Taiwan Communiqué comment: Whichever way China goes, it is an unattractive prospect for Taiwan to ``unify'' with. Some American academics and observers in the press have been arguing that under the present sensitive circumstances one should not ``provoke'' China by pushing for President Lee Teng-hui's visit to Cornell University or for Taiwan's membership in the UN (see Republicans may hurt Taiwan by trying to do it favors, Business Week, 27 February 1995).

We argue that the views of the Chinese leadership (and of some American academics) are still mired in the old Chinese Civil War conflict with the Kuomintang. However, a new reality has evolved, in which -- in the course of the past four decades -- the people of Taiwan have achieved a new entity Taiwan, with its own territory, people, and government. This new Taiwan deserves to be fully accepted in the international community.

It is essential for the Kuomintang authorities to move away from their old ``Republic of China'' syndrome, and to take decisive steps towards this new reality. They will find that once they do that, Taiwan will be met with increasing international recognition. In due time, China will learn to live with this reality, and will actually find that coming to an accommodation with Taiwan is in its own benefit.

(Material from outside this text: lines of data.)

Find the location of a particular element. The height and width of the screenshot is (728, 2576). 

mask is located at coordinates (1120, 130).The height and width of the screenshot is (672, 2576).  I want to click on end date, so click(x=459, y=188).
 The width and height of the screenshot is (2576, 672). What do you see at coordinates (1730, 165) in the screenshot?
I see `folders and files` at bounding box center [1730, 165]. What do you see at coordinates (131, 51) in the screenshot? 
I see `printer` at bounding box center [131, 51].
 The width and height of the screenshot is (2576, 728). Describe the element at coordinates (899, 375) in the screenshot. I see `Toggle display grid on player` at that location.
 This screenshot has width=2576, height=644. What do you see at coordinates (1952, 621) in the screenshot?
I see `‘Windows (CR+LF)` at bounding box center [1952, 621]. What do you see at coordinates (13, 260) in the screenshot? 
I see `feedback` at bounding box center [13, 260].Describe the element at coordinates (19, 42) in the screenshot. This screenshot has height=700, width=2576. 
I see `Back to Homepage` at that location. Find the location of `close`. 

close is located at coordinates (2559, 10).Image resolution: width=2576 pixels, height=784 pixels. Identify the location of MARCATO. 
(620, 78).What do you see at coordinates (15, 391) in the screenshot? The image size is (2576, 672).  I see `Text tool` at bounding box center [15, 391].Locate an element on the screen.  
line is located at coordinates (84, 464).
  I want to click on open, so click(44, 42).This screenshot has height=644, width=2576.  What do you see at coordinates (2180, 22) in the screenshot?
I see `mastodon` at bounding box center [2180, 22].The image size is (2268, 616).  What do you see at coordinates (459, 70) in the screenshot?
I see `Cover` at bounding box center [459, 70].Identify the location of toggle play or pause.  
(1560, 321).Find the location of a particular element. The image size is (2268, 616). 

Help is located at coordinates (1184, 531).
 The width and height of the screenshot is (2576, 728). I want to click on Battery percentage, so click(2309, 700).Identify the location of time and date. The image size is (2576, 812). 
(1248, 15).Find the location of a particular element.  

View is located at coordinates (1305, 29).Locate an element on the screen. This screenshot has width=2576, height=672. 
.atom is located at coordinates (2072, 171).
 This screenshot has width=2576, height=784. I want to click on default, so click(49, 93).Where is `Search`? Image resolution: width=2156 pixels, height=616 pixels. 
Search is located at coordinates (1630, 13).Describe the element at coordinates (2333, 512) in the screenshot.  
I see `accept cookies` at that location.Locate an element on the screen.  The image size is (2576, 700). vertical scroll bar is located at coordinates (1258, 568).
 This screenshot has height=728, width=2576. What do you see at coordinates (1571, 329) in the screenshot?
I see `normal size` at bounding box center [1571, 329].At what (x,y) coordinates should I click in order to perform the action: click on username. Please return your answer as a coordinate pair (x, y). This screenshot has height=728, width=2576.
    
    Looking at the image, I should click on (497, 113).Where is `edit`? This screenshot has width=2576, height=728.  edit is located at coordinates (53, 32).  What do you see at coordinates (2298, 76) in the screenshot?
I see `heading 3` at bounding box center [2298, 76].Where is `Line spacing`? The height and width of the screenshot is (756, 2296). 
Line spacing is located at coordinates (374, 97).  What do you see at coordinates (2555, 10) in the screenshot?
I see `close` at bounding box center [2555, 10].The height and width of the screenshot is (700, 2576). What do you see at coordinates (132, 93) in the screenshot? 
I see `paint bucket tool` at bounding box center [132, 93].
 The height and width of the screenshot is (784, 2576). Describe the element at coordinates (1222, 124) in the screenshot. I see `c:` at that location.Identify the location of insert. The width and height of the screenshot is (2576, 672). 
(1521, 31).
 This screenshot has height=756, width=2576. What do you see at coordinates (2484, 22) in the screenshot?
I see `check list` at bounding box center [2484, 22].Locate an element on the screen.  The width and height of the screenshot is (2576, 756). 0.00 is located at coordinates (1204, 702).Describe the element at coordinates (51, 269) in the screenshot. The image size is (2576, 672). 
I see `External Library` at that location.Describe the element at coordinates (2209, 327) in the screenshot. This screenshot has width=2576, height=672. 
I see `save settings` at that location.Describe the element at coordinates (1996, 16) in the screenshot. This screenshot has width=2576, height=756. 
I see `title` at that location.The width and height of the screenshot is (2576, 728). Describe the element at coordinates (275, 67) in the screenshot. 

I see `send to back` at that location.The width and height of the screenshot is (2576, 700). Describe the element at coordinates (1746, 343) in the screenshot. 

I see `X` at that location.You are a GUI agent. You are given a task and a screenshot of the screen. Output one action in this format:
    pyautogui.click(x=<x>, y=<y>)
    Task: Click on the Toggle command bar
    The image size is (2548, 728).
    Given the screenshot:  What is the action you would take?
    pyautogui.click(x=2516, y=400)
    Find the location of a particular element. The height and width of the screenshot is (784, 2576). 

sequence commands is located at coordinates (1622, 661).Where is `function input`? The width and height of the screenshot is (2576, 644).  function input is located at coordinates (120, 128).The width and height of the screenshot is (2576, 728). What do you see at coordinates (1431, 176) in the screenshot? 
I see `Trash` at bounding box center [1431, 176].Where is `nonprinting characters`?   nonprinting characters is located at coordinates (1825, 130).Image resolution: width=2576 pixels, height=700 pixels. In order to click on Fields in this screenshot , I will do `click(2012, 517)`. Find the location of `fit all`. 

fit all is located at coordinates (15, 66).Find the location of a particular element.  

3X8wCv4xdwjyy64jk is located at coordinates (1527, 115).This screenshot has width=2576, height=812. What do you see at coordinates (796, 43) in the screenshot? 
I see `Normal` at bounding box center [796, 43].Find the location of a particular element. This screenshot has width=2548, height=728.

We are convinced that downplaying the new Taiwan reality for fear of provoking China would be severely detrimental to stability in East Asia, since it would actually encourage China to continue its extra-territorial claims in the same way as UK Prime Minister Chamberlain 1938 ``Munich Accord'' encouraged Hitler to continue claiming neighboring countries, such as Czechoslovakia, the Netherlands and Belgium (which were invaded not long after ``Munich'').

For the Taiwanese people, the matter is highly sensitive too: our future as a free, democratic and independent nation is at stake.